The yearly Workday Rising conference is coming upon us - a key event for Workday, customers and the overall HCM market... All eyes in the HCM world will be on Moscone Center from September 9th to 12th, and with that Workday has earned the attention of a whole industry and market.
Time to get some topics out there that we would love to have answers for after this week.
[This post is trying to follow the structure of my May blog post about What I would like SAP to address this Sapphire... that, if interested - you can find here.]
The Future
Workday has done a superb job to achieve its market position and overall recognition. And it has for the first time laid out major innovation pieces coming in the future with Recruitment and BigData Anaytics. It the near time it will be key to understand how these projects are going, what they will deliver and what the road map on top of these deliverables look like. And more longer term - if Workday will share what similar large investment areas there maybe going forward. More horizontal functional extension in HCM, more vertical functionality, more Financials functionality - maybe a surprise?
My hope is that the company will continue to chart a course similar to the e.g. BigData Analyticcs timelines for similar large and strategic initiatives - something all enterprise software vendors are inherently uncomfortable with - but something that bides a market leader well. Anyone remember how Siebel kept the ecosystem in its breadth by the march through the six generations of CRM?
More sweet Suite?
Recently Workday has ramped up its messaging on the benefits of running a modern, cloud based integrated HCM and Finance system - and the benefits are on hand (see e.g. Mark Nittler's excellent post here) - but the argument may also play into the hands of even larger automation owners like e.g. SAP, Oracle and Infor.
Nonetheless this is a move in the right direction in my view and it will interesting to see what innovative and differentiating argument - maybe from a unique HCM perspective, the higher ground for Workday - we will hear this week.
What Clouds will it be?
Therefore I saw the unintended communication at HP OpenWorld on Workday allowing to run development and test systems on Amazon's AWS as a very good proof point and key industry support. It remains to be understood, what keeps Workday so far to not officially run on AWS as production system. And along the same lines it will be interesting to hear Workday's plans to learn more about plans and architecture to deploy to different public clouds (e.g. HP's). And maybe we could even see large customers pressure Workday to an inhouse deployment on an OpenStack cloud?
In Memory
Next Generation Recruitment
Workday has certainly raised the ante on their upoming recruitment product. We hope to learn more about the upcoming functionality and hope that Workday will use this opportunity to build recruitment from bottom up newly in 2013 to truly differentiate themselves from the existing bread and butter functionality.

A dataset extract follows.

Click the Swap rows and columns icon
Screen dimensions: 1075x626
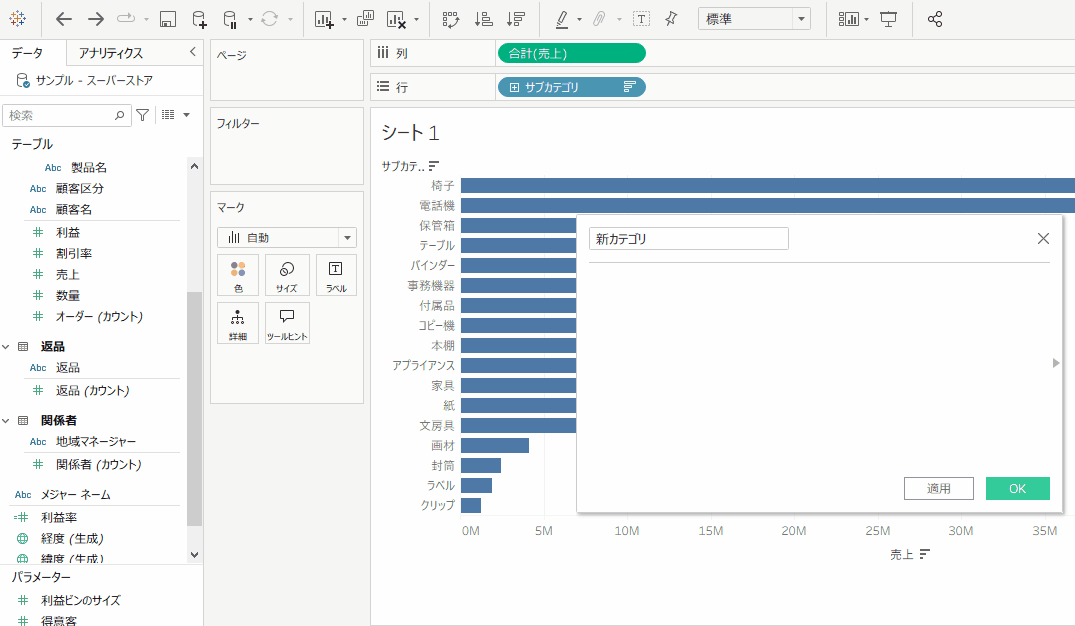[450, 19]
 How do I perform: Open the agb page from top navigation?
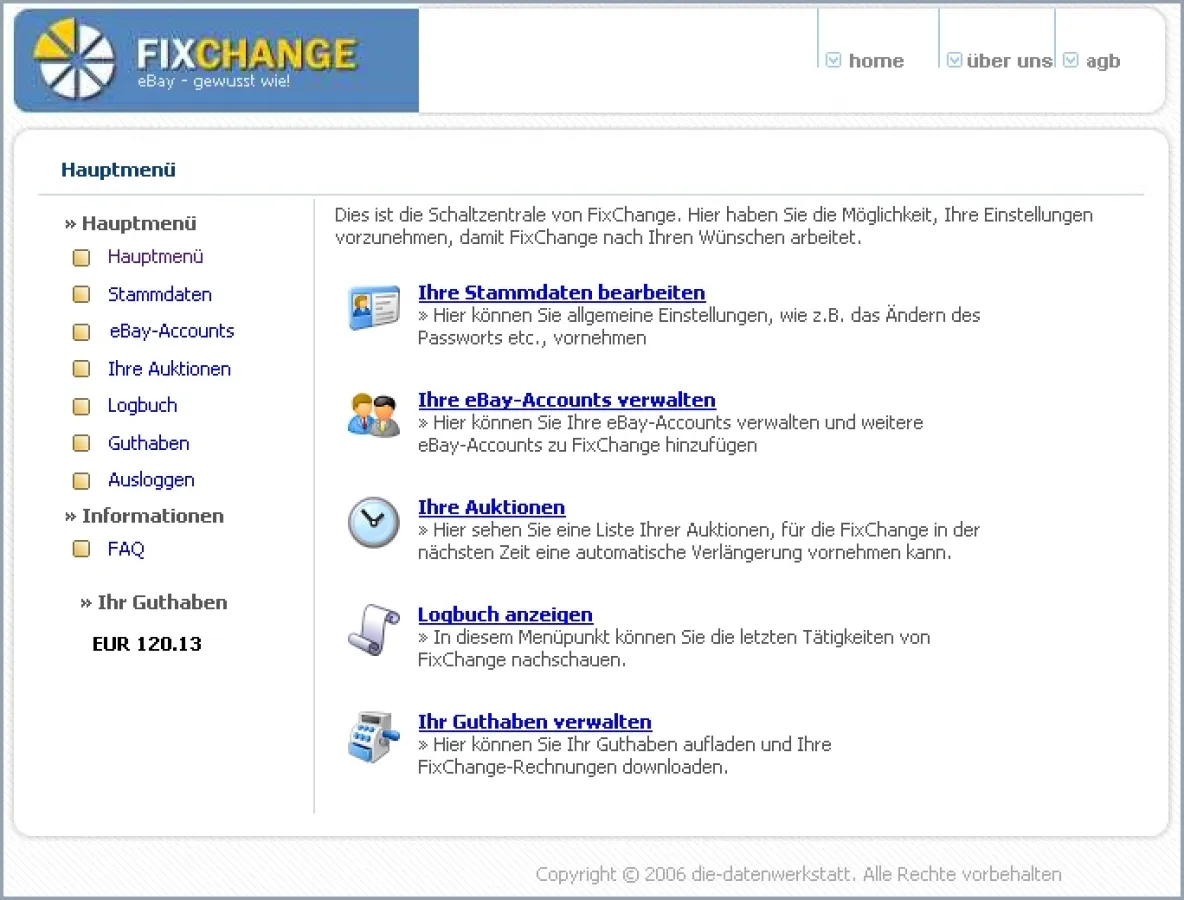1103,61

Designed for mobile first is the claim, and we expect that to be delivered - but we equally expect a thought leading way how to deal with social media beyond Chatter. And not just for the travolging aspect social for recruitment - but for the overall product suite.
Payroll
From what we can see Workday gets dragged into providing payroll functionality more and more as a product deliverable, as seen with the recent announcement and confirmation of the UK (2015) and France (2016) payrolls. And while the company has done a very good job with interfaces and partner programs - at the end of the day larger international customers - Workday's sweet spot - would like to have this critical piece of information delivered from their vendor - with no potential finger pointing on integration, compliance and payment issues. It will be interesting to see if this ultimately will lead to a rethinking of the Workday in product supported payroll scope.
BigData / Analytics
One of the other larger product development deliverable of Workday that's on the horizon, is their Big Data Analytics initiative. For the data part the traditional transactional vendors usually chose a co-existence model - keep their transactional data in one silo, and the no-sql data in another and let the magic work in between. For the analytics aspect I am really game to hear more on the implementation - I am hoping for not the faux analytics - where it is used as a new marketing buzzword for reporting - but the real analytics - the one that recommend or even take an action (Read more here).
With Workday's object model though - there are other options to build this - and they could become true value drivers for its customers and products - let's hope we will learn more in this area at Rising.
Momentum
Workday comes off a stellar quarter - and it will be interesting to see how customers, partners, the whole ecosystem feel about the performance and about the next quarters to come. As known, Workday not only needs very good execution to the product side (that we focused a lot on in this post) - but needs it equally on the go to market, partner development and enablement as well as customer success side. And that across many more geographies. We look forward to see and learn how the company handles the good problem of growing very fast - one of the more strategic overall topics we plan to keep a keen eye on.
Vision & Thought Leadership
MyPOV
[Update 9/9/13 - Workday correctly pointed out that their initiative is not only around BigData - but analytics too and called Big Data Analytics. Happy to correct that and even more add the analytics angle to the post - that somehow escaped me - thanks Geoff!]